• Data in this exercise:
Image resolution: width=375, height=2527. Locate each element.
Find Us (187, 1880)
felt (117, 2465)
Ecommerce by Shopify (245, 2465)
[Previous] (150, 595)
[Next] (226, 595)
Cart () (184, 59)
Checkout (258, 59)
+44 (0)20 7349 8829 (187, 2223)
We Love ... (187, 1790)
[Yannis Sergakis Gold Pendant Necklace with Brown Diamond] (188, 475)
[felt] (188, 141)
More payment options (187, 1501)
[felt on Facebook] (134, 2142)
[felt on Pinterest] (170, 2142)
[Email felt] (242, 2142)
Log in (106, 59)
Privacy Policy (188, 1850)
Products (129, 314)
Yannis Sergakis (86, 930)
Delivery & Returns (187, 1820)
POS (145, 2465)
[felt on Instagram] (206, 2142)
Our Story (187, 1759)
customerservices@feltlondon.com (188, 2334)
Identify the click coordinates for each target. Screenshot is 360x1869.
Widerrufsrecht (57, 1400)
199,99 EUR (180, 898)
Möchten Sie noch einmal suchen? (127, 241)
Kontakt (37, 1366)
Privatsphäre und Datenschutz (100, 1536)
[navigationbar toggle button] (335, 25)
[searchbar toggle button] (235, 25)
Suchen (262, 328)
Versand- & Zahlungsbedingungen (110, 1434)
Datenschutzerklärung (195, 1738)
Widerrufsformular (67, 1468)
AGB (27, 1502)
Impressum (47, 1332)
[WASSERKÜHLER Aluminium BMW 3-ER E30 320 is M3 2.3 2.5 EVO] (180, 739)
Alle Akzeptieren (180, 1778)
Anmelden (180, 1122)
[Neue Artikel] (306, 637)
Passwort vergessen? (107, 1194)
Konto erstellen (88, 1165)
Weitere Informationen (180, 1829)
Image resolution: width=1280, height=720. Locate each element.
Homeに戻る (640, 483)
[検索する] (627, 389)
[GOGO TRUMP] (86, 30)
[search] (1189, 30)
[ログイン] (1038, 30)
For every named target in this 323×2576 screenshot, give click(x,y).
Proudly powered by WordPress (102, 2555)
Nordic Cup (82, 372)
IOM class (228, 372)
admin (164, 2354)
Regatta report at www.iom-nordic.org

• Task instructions: Across the material, report every line that has the word "resolution".

• Exercise response:
Image resolution: width=375, height=2527. Locate each element.
Image resolution: width=1280, height=720. Locate each element.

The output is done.